Since 27% of our greenhouse gasses come from transport, the smartest way to make a dent in that number is to walk or ride a bicycle when possible, to use public transport when one needs to travel further, and to carpool when it isn’t possible to take public transport. If you’re looking at replacing your car soon, check out electric vehicles; apart from being insanely cool, they help with greenhouse gasses. Plan your drives when possible; idling in a traffic as well as speeding (Which reduces mileage by up to 33%) increase your carbon footprint. But the other big culprit in that number is air travel. To help with that, avoid flying when possible, fly less frequently, fly shorter distances, and fly economy class. If you can avoid a business trip by skyping or facetiming into a meeting, do it, and future generations will thank you for it.

 


Here’s a great video about the benefits of commuting in Los Angeles without a car. They go just beyond saving energy but even enriching your life experiences with deliberate choices.

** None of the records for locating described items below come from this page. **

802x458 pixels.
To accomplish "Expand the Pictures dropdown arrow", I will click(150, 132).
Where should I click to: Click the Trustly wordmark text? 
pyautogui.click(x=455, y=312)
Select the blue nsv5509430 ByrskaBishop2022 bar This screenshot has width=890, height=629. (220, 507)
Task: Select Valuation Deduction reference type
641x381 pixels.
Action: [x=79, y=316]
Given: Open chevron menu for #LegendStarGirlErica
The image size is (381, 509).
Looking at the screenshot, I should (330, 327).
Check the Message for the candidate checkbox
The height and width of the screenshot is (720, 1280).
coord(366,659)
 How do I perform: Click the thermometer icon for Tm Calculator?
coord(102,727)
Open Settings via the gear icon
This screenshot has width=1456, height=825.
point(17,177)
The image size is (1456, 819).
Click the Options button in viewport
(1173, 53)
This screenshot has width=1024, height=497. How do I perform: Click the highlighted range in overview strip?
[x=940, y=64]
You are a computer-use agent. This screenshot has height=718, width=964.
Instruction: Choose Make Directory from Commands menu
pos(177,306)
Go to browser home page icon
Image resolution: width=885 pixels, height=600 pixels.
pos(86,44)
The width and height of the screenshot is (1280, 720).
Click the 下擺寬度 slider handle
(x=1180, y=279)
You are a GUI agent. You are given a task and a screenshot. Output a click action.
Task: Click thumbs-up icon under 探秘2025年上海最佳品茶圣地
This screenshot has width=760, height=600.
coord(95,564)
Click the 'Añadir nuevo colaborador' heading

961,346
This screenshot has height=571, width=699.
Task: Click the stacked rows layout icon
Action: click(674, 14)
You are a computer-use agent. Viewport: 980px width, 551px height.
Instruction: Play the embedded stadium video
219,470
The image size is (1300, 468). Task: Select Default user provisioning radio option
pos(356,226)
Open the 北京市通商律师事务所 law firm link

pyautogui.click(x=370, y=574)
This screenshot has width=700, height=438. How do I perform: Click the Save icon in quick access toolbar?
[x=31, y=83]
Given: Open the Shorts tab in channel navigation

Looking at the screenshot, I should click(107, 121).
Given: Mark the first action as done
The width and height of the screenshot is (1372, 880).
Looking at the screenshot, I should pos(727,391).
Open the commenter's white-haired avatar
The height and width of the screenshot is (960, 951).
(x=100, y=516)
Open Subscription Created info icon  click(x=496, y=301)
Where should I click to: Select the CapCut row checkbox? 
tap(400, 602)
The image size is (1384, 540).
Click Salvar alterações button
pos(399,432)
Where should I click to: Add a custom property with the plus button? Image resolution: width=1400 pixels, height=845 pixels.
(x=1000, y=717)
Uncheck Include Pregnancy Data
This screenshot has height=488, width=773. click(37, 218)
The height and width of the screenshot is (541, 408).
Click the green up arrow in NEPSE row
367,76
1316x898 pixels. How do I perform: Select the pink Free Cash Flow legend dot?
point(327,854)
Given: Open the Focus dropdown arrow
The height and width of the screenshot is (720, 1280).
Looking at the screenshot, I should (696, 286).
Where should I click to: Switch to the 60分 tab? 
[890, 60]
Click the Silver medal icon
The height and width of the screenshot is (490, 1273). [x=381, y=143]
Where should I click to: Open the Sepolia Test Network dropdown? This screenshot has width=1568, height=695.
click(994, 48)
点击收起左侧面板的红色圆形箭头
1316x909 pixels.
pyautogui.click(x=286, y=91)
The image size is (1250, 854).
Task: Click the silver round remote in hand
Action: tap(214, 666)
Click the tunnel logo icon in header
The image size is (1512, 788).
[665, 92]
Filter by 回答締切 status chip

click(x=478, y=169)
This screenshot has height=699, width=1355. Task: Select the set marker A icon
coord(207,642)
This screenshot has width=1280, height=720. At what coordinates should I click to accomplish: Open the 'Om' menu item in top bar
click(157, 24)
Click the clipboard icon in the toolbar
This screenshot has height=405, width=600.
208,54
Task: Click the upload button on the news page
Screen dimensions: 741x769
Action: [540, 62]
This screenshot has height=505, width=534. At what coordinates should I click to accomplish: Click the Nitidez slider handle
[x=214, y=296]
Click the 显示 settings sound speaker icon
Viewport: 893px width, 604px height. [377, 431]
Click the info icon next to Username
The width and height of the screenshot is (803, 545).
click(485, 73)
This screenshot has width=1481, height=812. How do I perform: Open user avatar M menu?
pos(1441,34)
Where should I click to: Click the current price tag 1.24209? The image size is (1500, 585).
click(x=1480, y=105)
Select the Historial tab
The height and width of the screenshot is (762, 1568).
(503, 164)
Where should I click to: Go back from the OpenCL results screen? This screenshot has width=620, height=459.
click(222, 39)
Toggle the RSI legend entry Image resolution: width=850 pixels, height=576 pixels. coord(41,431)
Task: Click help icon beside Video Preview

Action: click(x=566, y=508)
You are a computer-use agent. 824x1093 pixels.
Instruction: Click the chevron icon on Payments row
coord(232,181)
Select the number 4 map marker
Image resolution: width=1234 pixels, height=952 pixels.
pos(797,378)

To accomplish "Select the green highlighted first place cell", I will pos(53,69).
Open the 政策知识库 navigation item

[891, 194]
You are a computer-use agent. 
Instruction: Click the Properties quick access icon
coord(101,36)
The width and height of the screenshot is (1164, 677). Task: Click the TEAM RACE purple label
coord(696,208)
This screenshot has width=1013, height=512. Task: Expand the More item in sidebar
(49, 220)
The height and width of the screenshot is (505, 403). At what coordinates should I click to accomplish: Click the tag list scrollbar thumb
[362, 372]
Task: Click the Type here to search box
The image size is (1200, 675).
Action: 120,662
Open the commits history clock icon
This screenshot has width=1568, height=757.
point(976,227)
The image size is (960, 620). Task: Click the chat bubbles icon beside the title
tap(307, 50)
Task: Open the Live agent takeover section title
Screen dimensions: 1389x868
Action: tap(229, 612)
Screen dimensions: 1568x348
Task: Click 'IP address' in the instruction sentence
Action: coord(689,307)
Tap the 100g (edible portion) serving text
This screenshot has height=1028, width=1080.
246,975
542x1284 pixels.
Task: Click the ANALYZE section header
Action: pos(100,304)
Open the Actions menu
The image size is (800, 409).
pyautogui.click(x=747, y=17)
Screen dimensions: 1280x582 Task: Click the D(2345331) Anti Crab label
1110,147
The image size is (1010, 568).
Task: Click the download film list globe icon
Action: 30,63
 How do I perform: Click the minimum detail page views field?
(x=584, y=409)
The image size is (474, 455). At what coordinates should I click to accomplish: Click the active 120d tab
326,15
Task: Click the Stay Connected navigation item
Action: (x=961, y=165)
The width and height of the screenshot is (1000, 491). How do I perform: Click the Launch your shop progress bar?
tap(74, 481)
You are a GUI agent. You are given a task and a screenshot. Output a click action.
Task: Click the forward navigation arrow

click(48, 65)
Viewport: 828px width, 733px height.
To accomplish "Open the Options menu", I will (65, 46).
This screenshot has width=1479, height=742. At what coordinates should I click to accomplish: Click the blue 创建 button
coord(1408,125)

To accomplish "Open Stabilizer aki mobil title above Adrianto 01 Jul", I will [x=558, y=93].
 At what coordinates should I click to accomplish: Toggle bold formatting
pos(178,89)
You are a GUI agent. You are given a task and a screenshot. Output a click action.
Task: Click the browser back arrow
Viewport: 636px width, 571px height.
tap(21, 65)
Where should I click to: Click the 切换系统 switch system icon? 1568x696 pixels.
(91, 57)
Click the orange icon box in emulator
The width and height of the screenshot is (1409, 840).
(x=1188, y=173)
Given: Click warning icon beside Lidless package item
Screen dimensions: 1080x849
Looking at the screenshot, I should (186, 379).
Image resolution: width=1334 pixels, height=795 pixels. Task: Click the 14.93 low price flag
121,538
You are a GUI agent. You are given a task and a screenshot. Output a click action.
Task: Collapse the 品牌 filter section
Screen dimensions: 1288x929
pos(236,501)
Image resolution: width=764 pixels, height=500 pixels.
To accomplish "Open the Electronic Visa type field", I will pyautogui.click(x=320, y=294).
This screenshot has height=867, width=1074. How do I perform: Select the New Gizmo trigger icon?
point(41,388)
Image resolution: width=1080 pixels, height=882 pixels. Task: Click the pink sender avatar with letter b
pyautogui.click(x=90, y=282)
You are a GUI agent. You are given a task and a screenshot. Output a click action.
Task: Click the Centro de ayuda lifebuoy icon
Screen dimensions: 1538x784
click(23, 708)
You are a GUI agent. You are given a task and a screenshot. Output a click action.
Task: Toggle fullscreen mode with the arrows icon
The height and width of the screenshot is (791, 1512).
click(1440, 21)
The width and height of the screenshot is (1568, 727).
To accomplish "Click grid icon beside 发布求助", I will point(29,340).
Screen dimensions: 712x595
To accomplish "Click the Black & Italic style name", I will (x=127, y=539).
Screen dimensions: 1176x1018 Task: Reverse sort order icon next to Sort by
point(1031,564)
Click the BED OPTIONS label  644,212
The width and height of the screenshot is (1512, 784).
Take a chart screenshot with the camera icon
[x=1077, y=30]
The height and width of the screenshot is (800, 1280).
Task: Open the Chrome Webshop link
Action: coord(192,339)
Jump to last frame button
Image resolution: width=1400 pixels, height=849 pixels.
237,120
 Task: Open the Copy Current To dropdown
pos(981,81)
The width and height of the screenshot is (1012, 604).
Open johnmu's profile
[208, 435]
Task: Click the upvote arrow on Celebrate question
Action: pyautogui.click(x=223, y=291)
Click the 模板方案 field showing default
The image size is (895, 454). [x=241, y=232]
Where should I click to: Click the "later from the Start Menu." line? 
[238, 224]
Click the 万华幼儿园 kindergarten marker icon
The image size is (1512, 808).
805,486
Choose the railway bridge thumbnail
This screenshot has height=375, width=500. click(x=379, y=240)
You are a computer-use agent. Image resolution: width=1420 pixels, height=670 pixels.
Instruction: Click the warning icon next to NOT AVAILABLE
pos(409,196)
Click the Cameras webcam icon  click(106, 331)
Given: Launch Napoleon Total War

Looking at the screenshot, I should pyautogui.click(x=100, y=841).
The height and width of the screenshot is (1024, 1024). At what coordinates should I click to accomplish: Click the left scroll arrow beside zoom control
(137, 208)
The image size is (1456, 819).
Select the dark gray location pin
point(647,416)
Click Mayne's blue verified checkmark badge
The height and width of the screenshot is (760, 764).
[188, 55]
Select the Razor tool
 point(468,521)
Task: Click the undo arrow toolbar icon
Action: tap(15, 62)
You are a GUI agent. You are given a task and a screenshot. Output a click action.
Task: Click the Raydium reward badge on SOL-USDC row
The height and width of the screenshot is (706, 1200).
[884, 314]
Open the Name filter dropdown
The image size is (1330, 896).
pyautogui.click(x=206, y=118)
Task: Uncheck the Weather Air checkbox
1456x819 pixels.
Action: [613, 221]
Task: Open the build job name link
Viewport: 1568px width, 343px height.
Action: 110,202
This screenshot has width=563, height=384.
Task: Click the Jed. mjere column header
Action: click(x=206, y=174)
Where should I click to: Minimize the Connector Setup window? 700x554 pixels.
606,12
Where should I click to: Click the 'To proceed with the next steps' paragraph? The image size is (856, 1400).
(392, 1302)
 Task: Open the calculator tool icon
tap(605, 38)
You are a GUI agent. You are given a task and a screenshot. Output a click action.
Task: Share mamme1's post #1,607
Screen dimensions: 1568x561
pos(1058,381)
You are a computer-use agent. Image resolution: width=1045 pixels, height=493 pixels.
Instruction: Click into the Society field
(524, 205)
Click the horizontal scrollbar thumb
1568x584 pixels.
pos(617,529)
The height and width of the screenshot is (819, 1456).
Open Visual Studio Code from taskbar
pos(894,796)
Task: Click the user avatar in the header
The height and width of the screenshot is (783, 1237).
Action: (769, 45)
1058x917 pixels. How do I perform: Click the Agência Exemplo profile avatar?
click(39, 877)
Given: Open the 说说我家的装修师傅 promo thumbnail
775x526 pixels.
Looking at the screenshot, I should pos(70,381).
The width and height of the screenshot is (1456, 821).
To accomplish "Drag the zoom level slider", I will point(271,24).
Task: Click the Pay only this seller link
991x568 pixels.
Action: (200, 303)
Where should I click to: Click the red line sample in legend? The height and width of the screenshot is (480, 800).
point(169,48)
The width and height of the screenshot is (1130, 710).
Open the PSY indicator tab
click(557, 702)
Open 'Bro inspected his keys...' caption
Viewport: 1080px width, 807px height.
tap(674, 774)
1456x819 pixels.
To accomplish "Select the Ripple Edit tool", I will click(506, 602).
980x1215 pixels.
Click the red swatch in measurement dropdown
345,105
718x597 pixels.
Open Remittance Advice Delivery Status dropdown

Reduce your electricity consumption

And given the appalling amount that power plants pollute the planet, reducing electricity consumption around the house is a great move. Insulate the house well, so you can keep your heating bills down. Don’t set the thermostat too high or low and install a Smart Thermostat  which will off the heat/air conditioning when you’re not home. Opt for Smart Lighting; which switches itself off or dims itself when it isn’t needed. Whenever you’re buying a new appliance, look for the Energy Star mark; that bad boy will help with the electricity consumption. And how about using your roof to produce electricity? Install photovoltaic panels and harness that clean, green, abundant solar energy.

 

Eat Right for the Planet

How else can you help? Well, how about with the food you eat? Eat locally-produced organic food, which will reduce the fossil fuel used in fertilizers, in transport and storage. Reduce or eliminate beef and dairy, which will save the resources it takes to raise cows.

Carbon Offsetting

Apart from all those easy little adjustments you can make to reduce emissions, you can also help offset your carbon emissions as well. You could donate to environmental projects, often in developing countries, and buy carbon credits on that basis.

Here’s a video explain what we are talking about:


Curious about how a Carbon Offset or Emission Trading work? Watch to find out.

The aim of many individuals and organisations is to be carbon-neutral, so their emissions are all reabsorbed. Want to do a bit yourself and have a patch of land? You’ll find some handy tools on the internet that will help you calculate how many trees you’d need to plant to offset your carbon footprint.

See? It’s really not that impossible to live a carbon-neutral life. It will take a few readjustments, but it is totally doable. So it doesn’t matter if we have pulled out of the Paris Accord, Americans can still pledge to each do their bit individually for a better future for the planet.